GIVEN PASSAGE:
Content starts
Disturbances related to schizophrenia have a widespread anatomical distribution in the brain, which supports the idea that it is not a disease of separate brain regions, but rather a problem of network interaction, said the next speaker, Nicolas Crossley, who recently moved from King's College London to the Catholic University of Chile in Santiago. This has led to the hypothesis of disconnectivity, a term covering hypo- as well as hyperconnectivity.
In his talk, Crossley presented the framework of the network perspective of the brain, which describes the brain as composed of interacting elements. By determining the interactions between different nodes, researchers have discovered that the number of connections of the nodes does not follow a normal distribution, but rather a heavy tail distribution, with a few nodes having a lot of connections. The distribution of brain connections is interesting, since networks with similarly asymmetrical distribution of links are, in theory, highly resilient to damage or dysfunction in peripheral (less connected) nodes, but highly vulnerable to damage in central (highly connected) hub nodes. Crossley and colleagues hypothesized that brain disorders across the spectrum, which by definition cause an important dysfunction of the system, should tend to lesion central areas. This theory applies to many different neurological disorders, including schizophrenia and Alzheimer's disease.
Content ends
EXTRACTED MATERIAL:
Content starts
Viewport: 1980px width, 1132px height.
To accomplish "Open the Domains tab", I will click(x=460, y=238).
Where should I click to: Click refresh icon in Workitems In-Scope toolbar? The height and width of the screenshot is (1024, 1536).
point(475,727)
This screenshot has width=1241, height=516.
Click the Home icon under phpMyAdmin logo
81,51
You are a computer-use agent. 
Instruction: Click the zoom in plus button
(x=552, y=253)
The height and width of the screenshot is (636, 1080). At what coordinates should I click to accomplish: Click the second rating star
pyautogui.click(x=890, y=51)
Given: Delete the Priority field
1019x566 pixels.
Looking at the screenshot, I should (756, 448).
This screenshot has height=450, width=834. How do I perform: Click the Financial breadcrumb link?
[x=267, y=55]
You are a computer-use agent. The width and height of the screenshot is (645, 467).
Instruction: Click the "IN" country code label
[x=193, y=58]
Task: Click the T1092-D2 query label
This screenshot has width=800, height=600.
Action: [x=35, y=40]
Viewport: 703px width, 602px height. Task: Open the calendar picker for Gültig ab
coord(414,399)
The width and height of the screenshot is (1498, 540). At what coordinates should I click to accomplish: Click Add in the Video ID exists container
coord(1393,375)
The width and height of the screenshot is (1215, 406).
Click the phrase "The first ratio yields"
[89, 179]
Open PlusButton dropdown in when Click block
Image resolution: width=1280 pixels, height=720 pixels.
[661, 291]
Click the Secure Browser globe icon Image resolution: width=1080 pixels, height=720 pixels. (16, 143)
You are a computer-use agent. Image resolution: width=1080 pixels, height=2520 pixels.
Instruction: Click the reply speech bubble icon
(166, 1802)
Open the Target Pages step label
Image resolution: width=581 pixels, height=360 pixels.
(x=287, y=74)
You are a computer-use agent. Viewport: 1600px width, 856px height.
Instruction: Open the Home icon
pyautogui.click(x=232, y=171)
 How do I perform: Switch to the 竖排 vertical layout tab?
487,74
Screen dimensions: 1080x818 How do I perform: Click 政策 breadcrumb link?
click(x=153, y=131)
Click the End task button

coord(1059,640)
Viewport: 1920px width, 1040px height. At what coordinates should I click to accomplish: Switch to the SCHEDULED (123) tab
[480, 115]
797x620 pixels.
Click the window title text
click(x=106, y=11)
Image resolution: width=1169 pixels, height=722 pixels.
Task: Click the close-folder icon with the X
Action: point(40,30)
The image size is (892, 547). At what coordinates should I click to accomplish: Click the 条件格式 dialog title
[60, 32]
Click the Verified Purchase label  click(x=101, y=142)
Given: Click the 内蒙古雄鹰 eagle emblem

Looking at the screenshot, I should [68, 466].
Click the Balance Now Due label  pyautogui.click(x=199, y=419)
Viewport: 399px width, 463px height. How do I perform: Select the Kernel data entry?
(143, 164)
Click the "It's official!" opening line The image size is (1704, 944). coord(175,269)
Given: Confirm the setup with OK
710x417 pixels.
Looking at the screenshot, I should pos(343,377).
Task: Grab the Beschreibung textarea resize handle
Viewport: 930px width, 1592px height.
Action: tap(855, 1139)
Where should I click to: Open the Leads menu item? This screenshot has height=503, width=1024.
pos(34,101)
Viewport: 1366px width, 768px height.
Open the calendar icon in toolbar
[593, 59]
Content ends
WORK TO COMPLETE:
[a] Name every person, university, and city mentioned in the passage on schizophrenia and brain networks.
[b] Continue the passage on schizophrenia and brain network hubs from the point where it stops.
The lines have nothing to do with what you are asked to do here.

ANSWERS FOR THIS EXERCISE:
[a] Nicolas Crossley, King's College London, Catholic University of Chile, Santiago

[b]
To understand the disconnectivity of schizophrenia, Crossley and colleagues analyzed 314 functional and 51 structural MR studies including more than 10,000 individuals. The meta-analysis found that the more connections a region had, the higher the probability of it being abnormal/dysfunctional in schizophrenia. In a much smaller study, Crossley found the same is true in UHR subjects. Based on these observations, Crossley concluded that this issue of centrality should be incorporated in future approaches when using connectivity disturbance to predict outcome in UHR subjects, as abnormalities in highly connected regions may lead to a higher risk of transition to psychosis.
The final speaker was Philip McGuire, also of King's College London. He mentioned the well-replicated finding that approximately one-third of UHR patients will transition to psychosis, one-third will develop a nonpsychotic psychiatric disorder, and one-third will develop no psychiatric diagnosis. The current clinical problem is that the outcome is unpredictable based on the clinical profiles.
Until now, several group-level predictors of transition have been found using neuroimaging, such as structural changes in temporal regions, increased dopamine levels in striatum, and elevated hippocampal glutamate levels. The next step will be to translate these group-level findings to individual predictors. One promising method for doing this is machine learning. However, in building a clinical tool, practical feasibility must be taken into account: for example, availability, costs, and acceptability. This underlines the importance of finding proxy markers: for instance, PET scanning for striatal dopamine levels is not likely to be universally available and would be expensive in a clinical setting.
The aim, therefore, will be to develop a clinical tool based on proxy markers or low-cost, readily available brain biomarkers combined with other information such as family history. The future challenge, McGuire said, is not to find more markers, but to translate the ones we know into a useful tool.—Mette Odegaard Nielsen.